Get off Chuck's back!
(PhysOrg.com) -- If Charles Darwin were alive today, he would be shaking his head and asking, "Why is everybody always picking on me?"
One Michigan State University professor has heard enough. Danita Brandt, paleontologist and coordinator of MSU's Darwin Discovery Days, half jests, "It's time to get off Chuck's back!"
The latest incarnation of how Darwin's work is misconstrued came when a political candidate questioned why we don't see apes evolving today. The counter argument was that evolution takes a long time. Stating that evolution is a myth is off the mark. And the rebuttal is off-base, too, because time isn't the issue, said Brandt, a professor of geological sciences.
"Darwin did not say that humans evolved from apes," she said. "His theory of descent explains that humans and other primates share a common ancestor and are therefore more closely related to each other than they are to groups like reptiles or fish."
Brandt acknowledges that the last common ancestor of humans and apes must have been ape-like. (She's quick to point out, though, that it must have been human-like, too.) The evolutionary lineage that produced that common ancestor split with one branch leading to the genus "Homo," and the other leading elsewhere.
"Humans are humans and apes are apes; there's no transmogrifying one into another," Brandt said with a smile. "That train left the station 7 million years ago when the last ancestor common to humans and chimps climbed down from the trees and took up knitting."
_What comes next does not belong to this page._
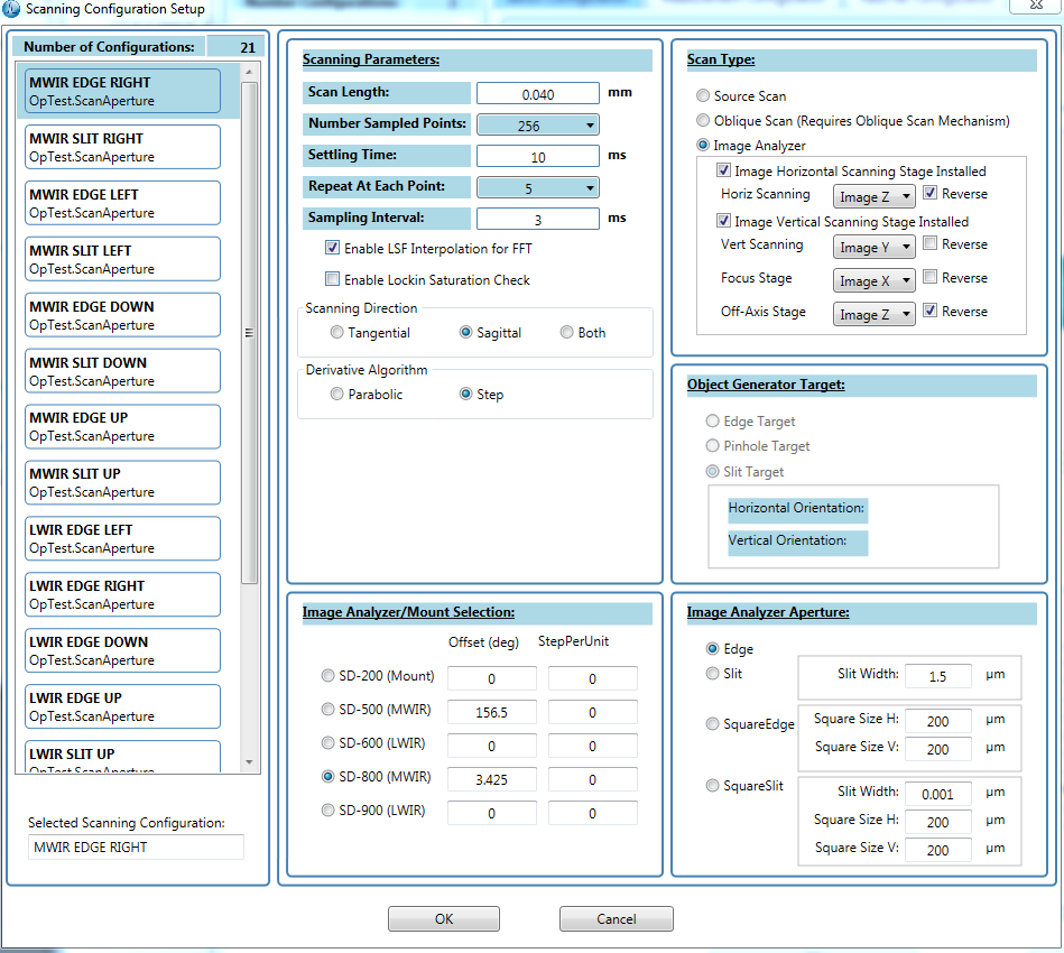Screen dimensions: 1064x953
Task: Choose Parabolic derivative algorithm
Action: point(337,395)
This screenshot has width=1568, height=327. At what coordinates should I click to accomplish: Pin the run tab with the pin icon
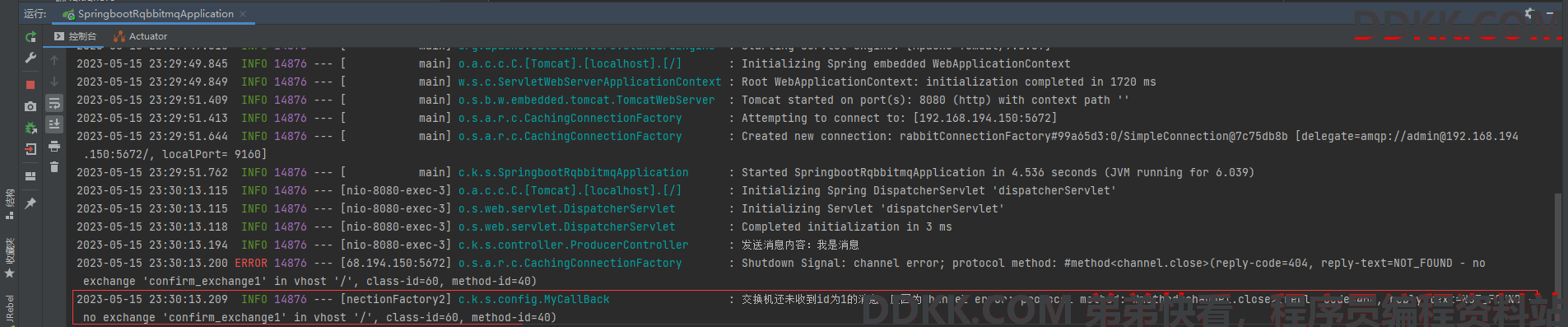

And while we're at it, let's clear up some other misconceptions:
• Darwin did not invent the idea of evolution. Naturalists hundreds of years before Chuck considered the possibility that species change over time.
• Chuck did not coin the phrase, "Survival of the fittest." That honor goes to economist Herbert Spencer. Darwin did, however, use Spencer's popular phrase in later editions of "The Origin of Species by Means of Natural Selection."
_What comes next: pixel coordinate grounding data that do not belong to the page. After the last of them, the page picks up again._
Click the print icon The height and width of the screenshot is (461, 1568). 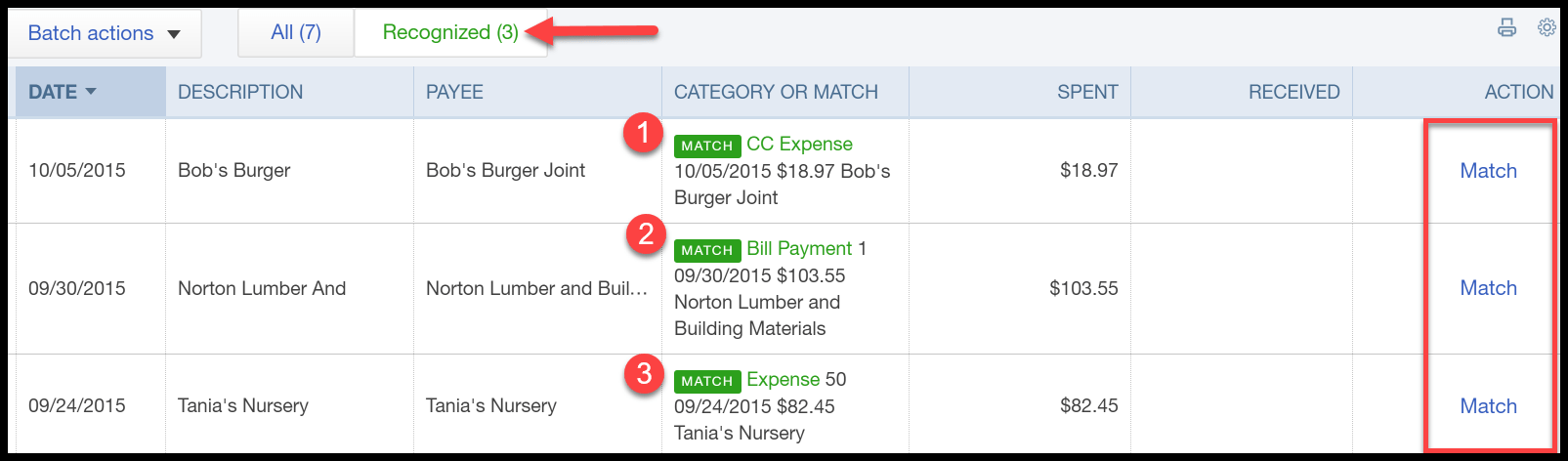click(1506, 27)
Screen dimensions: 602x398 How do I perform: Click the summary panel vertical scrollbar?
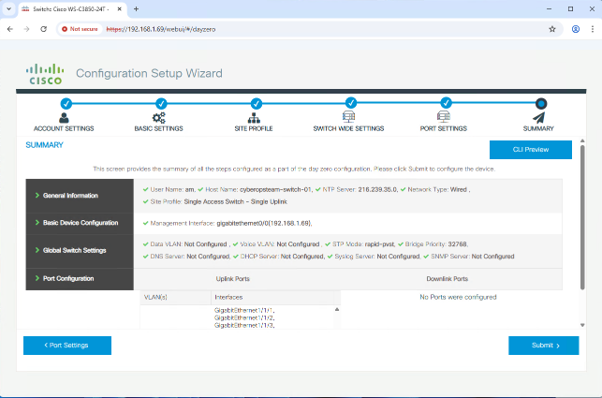[x=582, y=217]
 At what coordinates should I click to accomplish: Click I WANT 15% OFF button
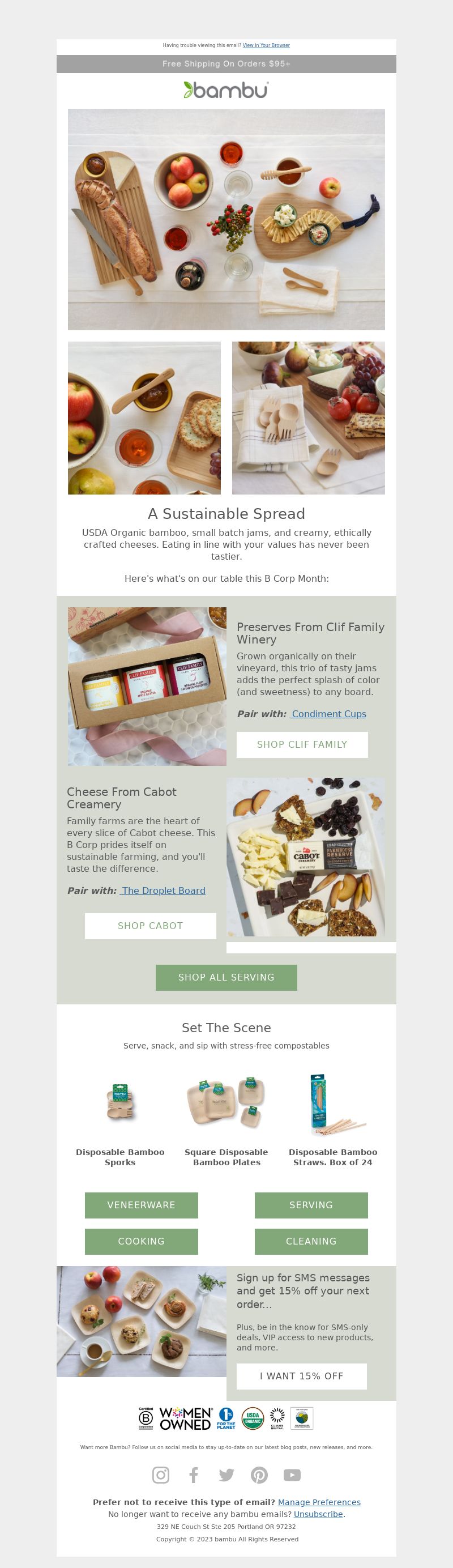pos(302,1375)

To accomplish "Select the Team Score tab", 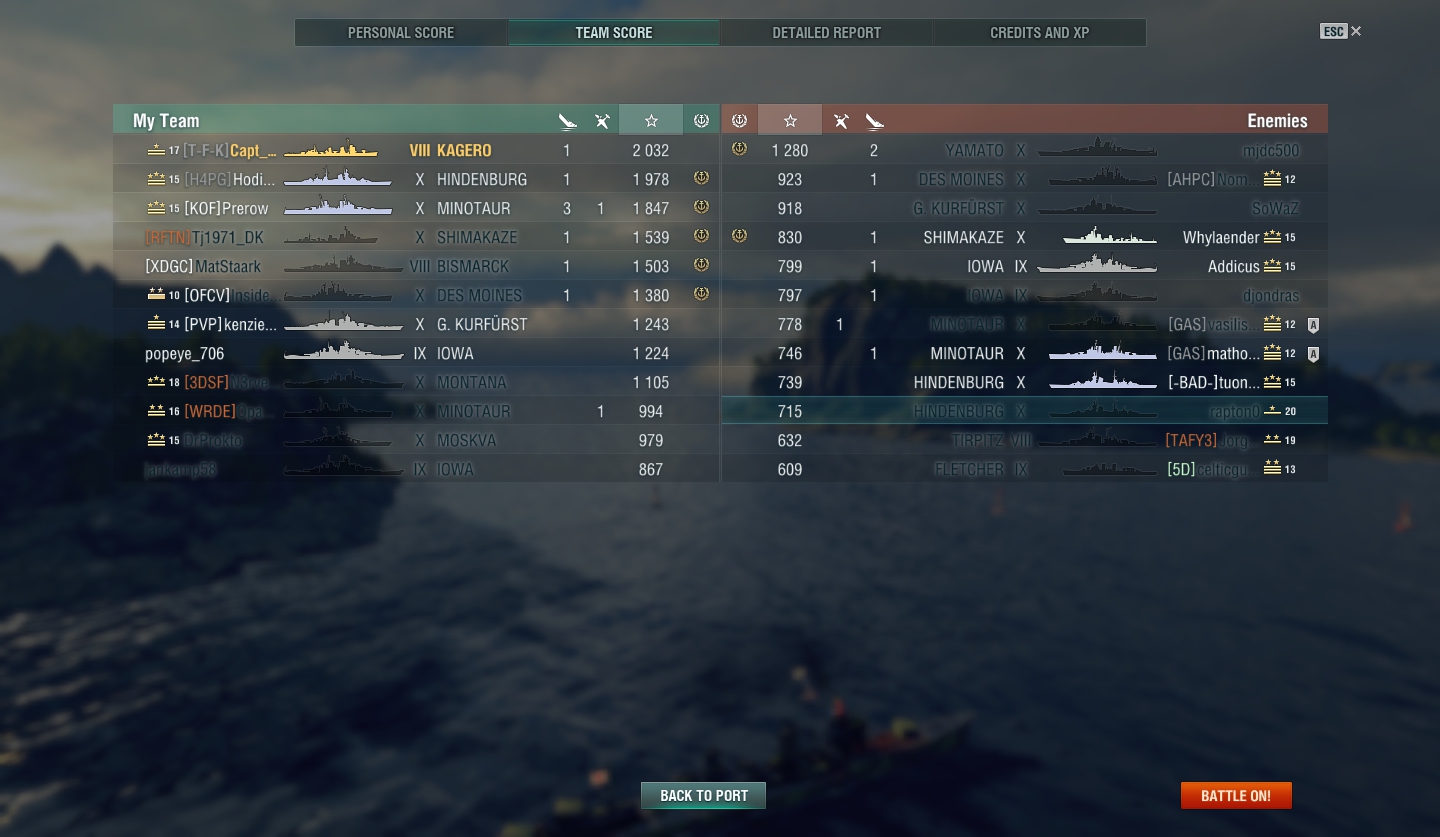I will [614, 32].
• Darwin was a spiritual person. In fact he once studied to be a minister. He did have his doubts, though, that humans could ever know whether God exists. Darwin wrote in a letter, "I have never been an atheist in the sense of denying the existence of a God. I think that generally (and more and more as I grow older), but not always, that an agnostic would be more correct description of my state of mind."
It is interesting that when the topic is debated, cynics attack the man rather than the concept, Brandt noted. If Darwin had not published his observations of evolution, someone else certainly would have. (In fact, Alfred Russell Wallace's paper on natural selection was read at the same scientific meeting where Darwin's iconic work was presented.)
"Darwin is to evolution as Newton is to gravity," she said. "But attacking Newton's writings does not affect the reality of gravity, and disparaging Chuck's work does not negate the fact of evolution."